- Born: 12 December 1920 Vilnius, Central Lithuania
- Died: 9 February 2022 (aged 101) Montreal, Quebec, Canada
- Occupation: Composer

= David Botwinik =

Lithuanian Yiddish-language composer (1920–2022)

David Botwinik (דוד באָטװיניק; 12 December 1920 – 9 February 2022) was a Lithuanian-born Canadian composer of Yiddish music and music teacher.
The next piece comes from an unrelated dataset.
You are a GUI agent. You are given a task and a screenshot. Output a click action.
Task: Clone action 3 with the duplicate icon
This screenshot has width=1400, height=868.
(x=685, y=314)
Born in Vilna, Central Lithuania, he began his studies at the Yiddish music conservatory in Vilna at around age 13. Shortly before, he studied at the Conservatory of Music Santa Cecilia, Rome. In 1956, he emigrated to Montreal, Canada where he worked as a music teacher and as a choir director of Jewish Peretz School and United Talmud Torahs. For a short time, he published the collection of songs Der nayer dor (The New Generation) and the satirical newspaper Der shmayser (The Spanking).
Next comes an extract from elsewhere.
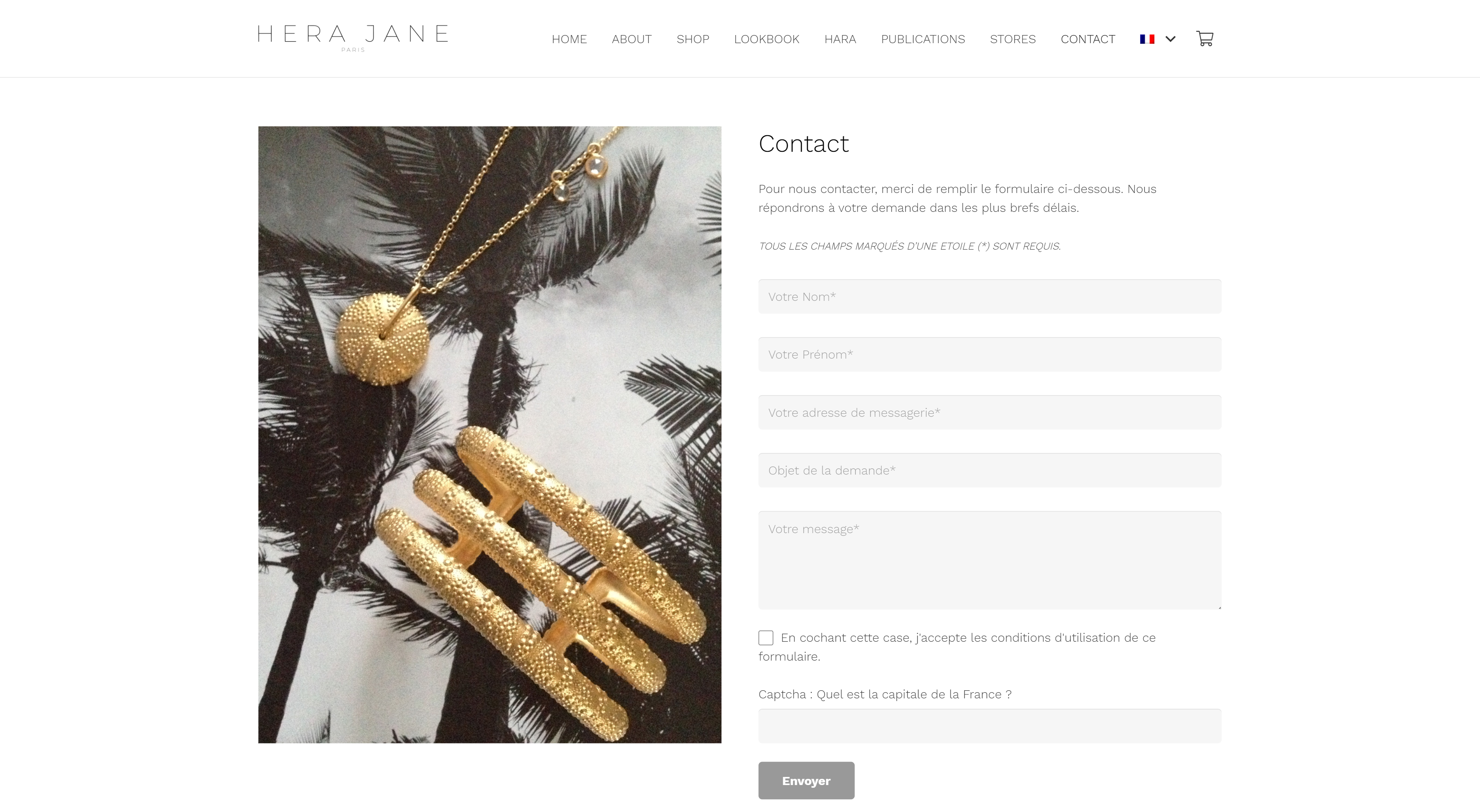
Task: Open the STORES menu item
Action: (1012, 39)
In 2010, his book From Holocaust To Life (Yiddish: פֿון חורבן צום לעבן, Fun khurbn tsum lebn) was published by the League for Yiddish (New York). This book contains 56 original compositions, including Yiddish Holocaust songs, children's songs and choral compositions, with lyrics by various poets and some by Botwinik himself. In 2017, a CD containing 15 songs was published under the title From Holocaust to Life, Yiddish Art Songs. The CD features internationally acclaimed singers Lisa Willson, John Packard, Ian DeNolfo and Louis Danto. His son, Alexander, a Yiddish language lecturer at the University of Pennsylvania, is producing a second CD of his music including songs from children and adults.

Botwinik died in Montreal on 9 February 2022, at the age of 101.